> [Work to complete]: Copy the records from the line with "Task: Click the red YouTube play icon" to the line with "Action: [40, 42]", putting "Screen size" in place of "Screen dimensions" and keeping everything else the same. Omit the pictures.

*** Data shown ***

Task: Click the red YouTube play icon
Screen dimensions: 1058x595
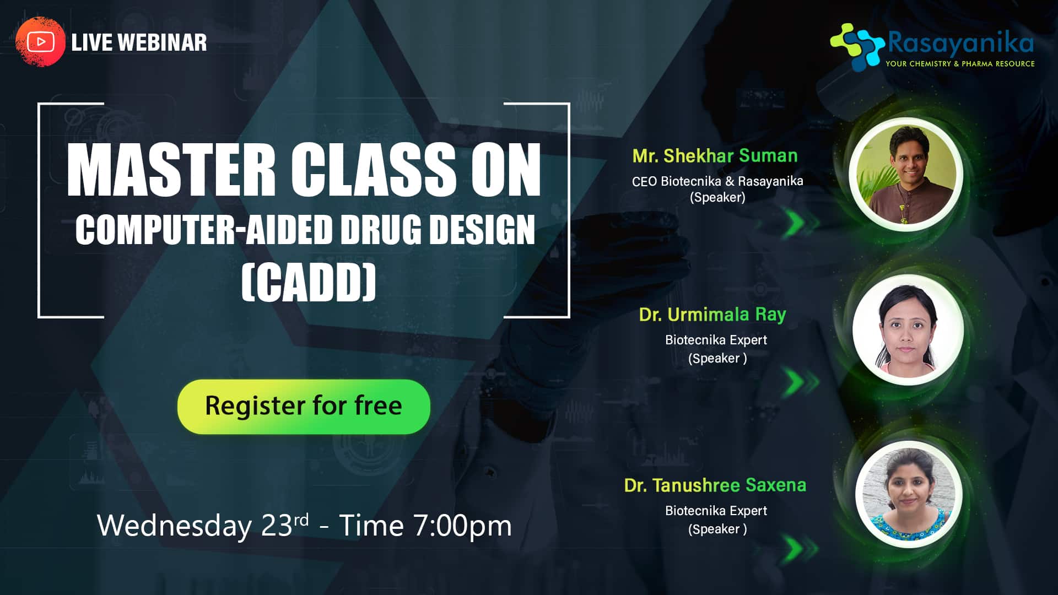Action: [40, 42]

***
*** Data shown ***

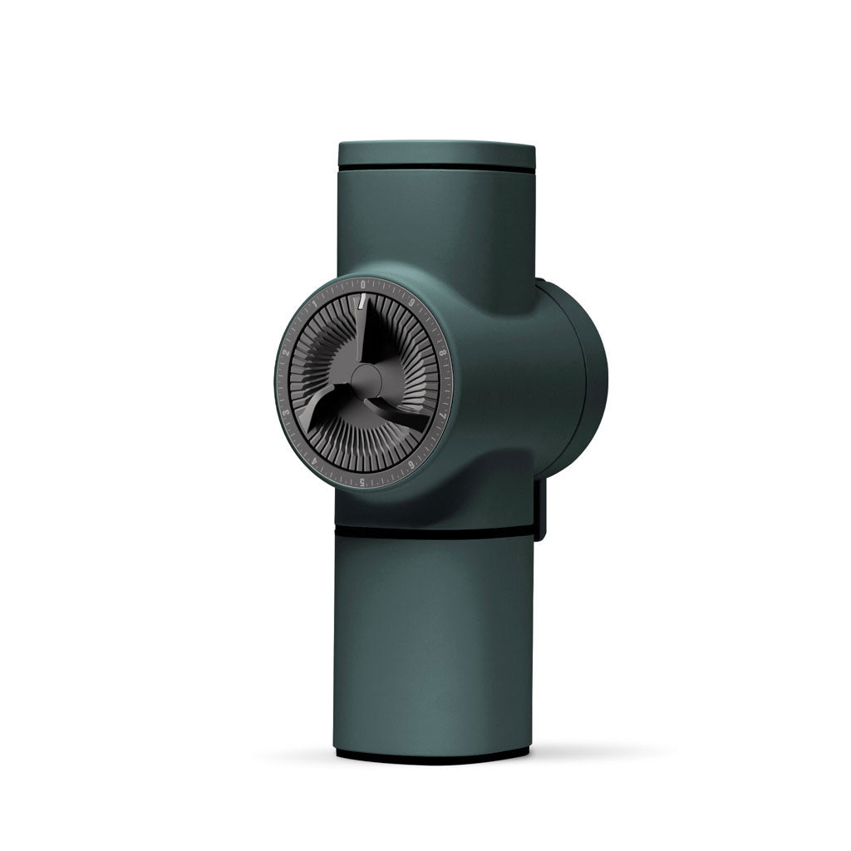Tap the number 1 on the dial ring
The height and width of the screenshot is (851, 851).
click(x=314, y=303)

***

> [Exercise result]:
Task: Click the red YouTube play icon
Screen size: 1058x595
Action: [40, 42]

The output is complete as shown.